“Benevento deve essere rivoltata come un calzino”: cosa intendeva dire?
“Questa frase è stata pronunciata dal nostro coordinamento in maniera unanime quando abbiamo capito che era in atto un tentativo delle “truppe mastellate” di invadere il campo del centro sinistra in città, come se improvvisamente fossimo tutti dalla stessa parte. È un’affermazione forte che indica la nostra presa di distanza dal sistema di governo di questo territorio che sta asfissiando Benevento. Il mastellismo ha fatto danni importanti non valorizzando il nostro ecosistema, non dotandoci di un vero piano energetico, privandoci di un vero processo di digitalizzazione, questa maggioranza non ha risposto alle attese della qualità di vita nelle contrade, ancora non servite dal trasporto pubblico locale, nè ha sviluppato un programma serio per le politiche giovanili.
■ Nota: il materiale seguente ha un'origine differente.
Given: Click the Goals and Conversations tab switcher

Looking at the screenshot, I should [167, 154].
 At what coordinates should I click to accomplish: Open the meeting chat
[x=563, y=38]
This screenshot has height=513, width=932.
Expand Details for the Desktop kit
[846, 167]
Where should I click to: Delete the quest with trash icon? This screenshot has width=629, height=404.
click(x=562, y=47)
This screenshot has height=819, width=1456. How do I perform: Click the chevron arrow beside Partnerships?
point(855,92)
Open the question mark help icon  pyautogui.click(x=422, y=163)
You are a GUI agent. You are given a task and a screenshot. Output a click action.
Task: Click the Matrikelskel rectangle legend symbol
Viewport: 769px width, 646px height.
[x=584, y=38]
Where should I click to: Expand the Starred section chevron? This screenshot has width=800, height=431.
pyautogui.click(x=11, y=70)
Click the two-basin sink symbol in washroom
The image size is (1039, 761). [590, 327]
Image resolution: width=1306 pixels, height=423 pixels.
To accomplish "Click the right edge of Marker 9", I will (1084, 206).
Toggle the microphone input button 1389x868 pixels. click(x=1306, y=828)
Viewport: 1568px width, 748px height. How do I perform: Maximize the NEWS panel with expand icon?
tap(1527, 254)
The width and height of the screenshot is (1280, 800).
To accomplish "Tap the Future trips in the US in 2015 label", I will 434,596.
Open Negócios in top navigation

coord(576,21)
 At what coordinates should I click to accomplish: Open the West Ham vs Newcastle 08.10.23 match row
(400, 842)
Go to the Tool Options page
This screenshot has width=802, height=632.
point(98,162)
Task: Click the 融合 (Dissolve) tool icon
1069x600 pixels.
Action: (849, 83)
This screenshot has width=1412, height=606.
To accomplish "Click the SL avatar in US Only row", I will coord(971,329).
In questa assenza di visione e di veri contrappesi allo strapotere del brand del sindaco è piombato il PNRR con i suoi finanziamenti ultra milionari”.
“Era normale che in un tessuto culturale del genere si sviluppassero i batteri della corruzione e degli ingenti danni ambientali a cui stiamo assistendo. Vorremmo poter declinare un’idea di città di entroterra capace di attrarre alla “restanza” giovani e famiglie, in cui la qualità della vita di tutti viene prima di un posizionamento elettorale. Ecco cosa intendiamo con il verbo “rivoltare”: prima le persone, e l’ambiente in cui vivono, poi l’agenda dei politici”.
Angelo Moretti è tornato un protagonista del dibattito politico ormai da diversi mesi. Il suo attivismo lascia intuire che sarà ancora in corsa alle Comunali, per gareggiare ancora per il sindacato.